▶ **What to work on**
Count the lines in the records below that contain the word "computer", and give that figure alone.

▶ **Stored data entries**
※ ※ ※

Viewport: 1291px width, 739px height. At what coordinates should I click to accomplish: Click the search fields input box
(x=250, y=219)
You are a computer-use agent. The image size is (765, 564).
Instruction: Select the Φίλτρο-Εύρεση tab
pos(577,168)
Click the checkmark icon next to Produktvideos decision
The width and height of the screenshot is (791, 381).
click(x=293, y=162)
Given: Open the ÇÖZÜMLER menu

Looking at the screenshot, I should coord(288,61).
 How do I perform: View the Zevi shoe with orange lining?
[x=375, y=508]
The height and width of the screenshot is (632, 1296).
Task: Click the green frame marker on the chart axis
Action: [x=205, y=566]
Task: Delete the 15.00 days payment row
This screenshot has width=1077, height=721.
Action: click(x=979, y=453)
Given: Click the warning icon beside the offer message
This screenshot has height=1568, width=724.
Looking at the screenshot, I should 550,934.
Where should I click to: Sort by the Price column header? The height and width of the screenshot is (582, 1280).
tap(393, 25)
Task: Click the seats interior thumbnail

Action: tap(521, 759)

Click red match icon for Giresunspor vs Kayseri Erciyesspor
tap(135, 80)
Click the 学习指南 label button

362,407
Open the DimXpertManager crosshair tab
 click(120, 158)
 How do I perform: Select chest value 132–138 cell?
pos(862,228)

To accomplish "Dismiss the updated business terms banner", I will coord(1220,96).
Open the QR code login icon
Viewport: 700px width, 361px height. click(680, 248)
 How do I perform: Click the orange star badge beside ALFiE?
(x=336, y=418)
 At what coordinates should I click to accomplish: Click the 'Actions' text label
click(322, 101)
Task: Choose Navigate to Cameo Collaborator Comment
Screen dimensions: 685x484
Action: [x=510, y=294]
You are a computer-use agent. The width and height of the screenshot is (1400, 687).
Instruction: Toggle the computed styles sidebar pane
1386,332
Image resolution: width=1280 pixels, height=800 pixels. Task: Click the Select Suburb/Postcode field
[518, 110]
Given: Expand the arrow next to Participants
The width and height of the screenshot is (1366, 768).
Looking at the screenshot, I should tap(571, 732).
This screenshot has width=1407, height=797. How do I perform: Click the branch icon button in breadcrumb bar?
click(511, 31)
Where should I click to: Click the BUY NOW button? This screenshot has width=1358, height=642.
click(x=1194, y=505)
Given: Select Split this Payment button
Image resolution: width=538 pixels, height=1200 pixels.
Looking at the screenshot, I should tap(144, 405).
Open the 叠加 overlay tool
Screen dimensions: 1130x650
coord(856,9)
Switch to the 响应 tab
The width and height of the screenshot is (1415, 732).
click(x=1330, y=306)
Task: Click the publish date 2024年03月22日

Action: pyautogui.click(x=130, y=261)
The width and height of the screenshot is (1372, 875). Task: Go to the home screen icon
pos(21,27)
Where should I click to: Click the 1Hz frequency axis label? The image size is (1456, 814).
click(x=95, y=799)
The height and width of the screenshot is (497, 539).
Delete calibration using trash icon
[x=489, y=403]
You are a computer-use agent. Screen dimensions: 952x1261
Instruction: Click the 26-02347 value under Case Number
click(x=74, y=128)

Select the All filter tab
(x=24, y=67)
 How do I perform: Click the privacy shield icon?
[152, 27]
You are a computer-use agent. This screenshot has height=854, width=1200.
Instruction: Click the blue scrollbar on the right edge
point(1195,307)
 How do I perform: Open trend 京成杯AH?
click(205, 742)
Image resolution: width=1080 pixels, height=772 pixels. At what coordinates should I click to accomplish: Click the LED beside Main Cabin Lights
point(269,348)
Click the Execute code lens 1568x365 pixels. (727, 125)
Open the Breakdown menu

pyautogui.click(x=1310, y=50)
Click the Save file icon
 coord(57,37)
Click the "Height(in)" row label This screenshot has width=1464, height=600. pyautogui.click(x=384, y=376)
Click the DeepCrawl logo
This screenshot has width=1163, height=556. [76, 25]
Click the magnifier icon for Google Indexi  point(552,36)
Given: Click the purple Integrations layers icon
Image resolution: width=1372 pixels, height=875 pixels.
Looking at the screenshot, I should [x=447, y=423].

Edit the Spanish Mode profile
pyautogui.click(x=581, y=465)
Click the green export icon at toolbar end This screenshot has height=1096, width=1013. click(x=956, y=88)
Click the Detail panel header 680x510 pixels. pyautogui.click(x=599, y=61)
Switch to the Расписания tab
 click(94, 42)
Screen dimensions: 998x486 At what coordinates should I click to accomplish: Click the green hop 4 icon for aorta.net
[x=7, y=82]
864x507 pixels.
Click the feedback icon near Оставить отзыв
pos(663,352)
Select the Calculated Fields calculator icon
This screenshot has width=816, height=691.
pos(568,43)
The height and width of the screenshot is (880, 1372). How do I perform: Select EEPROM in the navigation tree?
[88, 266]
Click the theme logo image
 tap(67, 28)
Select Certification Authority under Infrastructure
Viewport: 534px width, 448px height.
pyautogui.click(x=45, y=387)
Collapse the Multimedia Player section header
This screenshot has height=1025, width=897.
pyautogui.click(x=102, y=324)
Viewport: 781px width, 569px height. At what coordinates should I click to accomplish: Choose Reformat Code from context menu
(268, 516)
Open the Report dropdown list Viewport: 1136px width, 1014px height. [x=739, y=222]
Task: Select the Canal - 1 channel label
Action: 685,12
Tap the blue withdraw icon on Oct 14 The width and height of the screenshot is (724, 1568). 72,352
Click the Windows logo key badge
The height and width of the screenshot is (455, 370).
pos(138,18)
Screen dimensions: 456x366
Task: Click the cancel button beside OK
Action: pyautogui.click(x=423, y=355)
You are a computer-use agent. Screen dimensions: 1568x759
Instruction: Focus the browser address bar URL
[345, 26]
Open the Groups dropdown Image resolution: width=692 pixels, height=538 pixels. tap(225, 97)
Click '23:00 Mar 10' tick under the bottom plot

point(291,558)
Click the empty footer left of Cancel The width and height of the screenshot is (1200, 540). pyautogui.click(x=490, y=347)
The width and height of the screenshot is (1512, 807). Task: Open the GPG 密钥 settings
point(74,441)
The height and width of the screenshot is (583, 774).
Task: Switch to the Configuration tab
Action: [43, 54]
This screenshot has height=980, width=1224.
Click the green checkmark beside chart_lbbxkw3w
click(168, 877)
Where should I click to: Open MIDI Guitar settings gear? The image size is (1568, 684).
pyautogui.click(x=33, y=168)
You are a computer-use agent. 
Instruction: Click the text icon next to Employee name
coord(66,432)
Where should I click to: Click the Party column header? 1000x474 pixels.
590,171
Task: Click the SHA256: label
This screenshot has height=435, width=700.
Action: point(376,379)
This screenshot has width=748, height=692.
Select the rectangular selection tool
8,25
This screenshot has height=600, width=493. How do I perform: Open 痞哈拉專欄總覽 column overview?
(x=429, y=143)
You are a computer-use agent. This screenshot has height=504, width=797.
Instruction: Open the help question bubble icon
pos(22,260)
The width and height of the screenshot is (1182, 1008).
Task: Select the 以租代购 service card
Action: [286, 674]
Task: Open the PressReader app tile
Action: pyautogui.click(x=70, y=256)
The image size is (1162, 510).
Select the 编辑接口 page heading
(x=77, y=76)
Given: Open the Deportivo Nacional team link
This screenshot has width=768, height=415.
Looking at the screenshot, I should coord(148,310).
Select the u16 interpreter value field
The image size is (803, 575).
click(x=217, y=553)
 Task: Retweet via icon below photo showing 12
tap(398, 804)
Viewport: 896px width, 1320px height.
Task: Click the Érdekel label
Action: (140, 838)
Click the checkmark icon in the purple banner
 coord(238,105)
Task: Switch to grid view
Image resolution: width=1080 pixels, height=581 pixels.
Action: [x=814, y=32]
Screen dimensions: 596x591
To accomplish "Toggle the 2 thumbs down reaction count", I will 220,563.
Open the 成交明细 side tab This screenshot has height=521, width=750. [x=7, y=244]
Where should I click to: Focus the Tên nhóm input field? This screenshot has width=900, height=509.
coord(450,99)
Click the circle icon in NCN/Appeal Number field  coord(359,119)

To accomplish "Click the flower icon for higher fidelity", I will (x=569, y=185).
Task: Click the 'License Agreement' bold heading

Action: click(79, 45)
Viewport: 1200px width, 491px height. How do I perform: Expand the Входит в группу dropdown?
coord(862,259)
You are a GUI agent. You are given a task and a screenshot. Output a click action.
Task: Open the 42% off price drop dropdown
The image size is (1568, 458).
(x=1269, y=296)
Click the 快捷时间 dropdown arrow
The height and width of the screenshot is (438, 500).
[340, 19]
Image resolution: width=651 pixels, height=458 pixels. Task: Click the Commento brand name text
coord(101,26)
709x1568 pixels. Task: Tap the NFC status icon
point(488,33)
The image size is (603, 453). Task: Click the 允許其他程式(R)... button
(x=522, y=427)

※ ※ ※

▶ **Task result**
7